What is the difference between hip fracture risk and major osteoporotic fracture risk?

The FRAX algorithm provides two separate 10-year fracture probability outputs that serve different clinical purposes. The hip fracture risk represents the probability of sustaining a hip fracture specifically, which is the most devastating osteoporotic fracture with significant mortality (approximately 20% within one year) and morbidity. The major osteoporotic fracture risk encompasses the combined probability of fractures at the hip, spine (clinical vertebral fractures), forearm (distal radius), and proximal humerus, which together account for the majority of fracture-related healthcare burden. Treatment decisions are typically guided by both outputs, with most guidelines using the major fracture threshold of 20% or hip threshold of 3%.

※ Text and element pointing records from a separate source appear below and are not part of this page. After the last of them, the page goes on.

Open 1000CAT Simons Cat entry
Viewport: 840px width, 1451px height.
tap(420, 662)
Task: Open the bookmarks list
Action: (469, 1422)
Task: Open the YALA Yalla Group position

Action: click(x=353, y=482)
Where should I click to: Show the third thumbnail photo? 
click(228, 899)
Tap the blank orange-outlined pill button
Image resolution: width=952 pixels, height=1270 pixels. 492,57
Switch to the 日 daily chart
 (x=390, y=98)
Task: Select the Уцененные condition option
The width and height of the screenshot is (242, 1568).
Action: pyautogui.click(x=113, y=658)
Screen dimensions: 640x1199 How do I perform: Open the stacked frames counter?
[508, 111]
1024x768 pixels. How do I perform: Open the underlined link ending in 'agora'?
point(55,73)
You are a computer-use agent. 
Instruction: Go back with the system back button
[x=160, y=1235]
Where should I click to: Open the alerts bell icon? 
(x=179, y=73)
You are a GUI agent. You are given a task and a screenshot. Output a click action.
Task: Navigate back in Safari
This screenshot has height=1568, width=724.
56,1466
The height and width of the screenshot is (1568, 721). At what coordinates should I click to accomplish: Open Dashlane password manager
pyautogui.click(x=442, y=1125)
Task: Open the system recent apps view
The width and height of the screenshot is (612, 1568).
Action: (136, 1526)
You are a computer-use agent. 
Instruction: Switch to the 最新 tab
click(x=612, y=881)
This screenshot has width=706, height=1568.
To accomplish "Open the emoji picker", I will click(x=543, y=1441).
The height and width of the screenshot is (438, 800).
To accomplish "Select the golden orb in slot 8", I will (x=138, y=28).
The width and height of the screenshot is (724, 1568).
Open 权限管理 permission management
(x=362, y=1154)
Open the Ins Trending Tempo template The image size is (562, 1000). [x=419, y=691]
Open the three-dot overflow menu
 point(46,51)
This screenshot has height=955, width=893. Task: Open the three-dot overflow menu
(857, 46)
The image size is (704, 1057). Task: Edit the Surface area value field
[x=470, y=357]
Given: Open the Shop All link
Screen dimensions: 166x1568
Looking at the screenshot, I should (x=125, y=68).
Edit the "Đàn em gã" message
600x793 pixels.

How does age affect fracture risk calculations?

Age is one of the strongest independent risk factors for osteoporotic fracture, with risk increasing exponentially after age 50 in both men and women. For women, the 10-year hip fracture risk approximately doubles with each decade of age beyond 50, independent of bone density changes. This is because age affects fracture risk through multiple mechanisms including declining bone quality and microarchitecture, increased fall propensity due to sarcopenia and balance impairment, and reduced protective reflexes. The FRAX algorithm captures the independent effect of age on fracture risk beyond what is reflected in BMD measurements. However, FRAX is only validated for ages 40 to 90, and risk estimates outside this range should be interpreted with caution.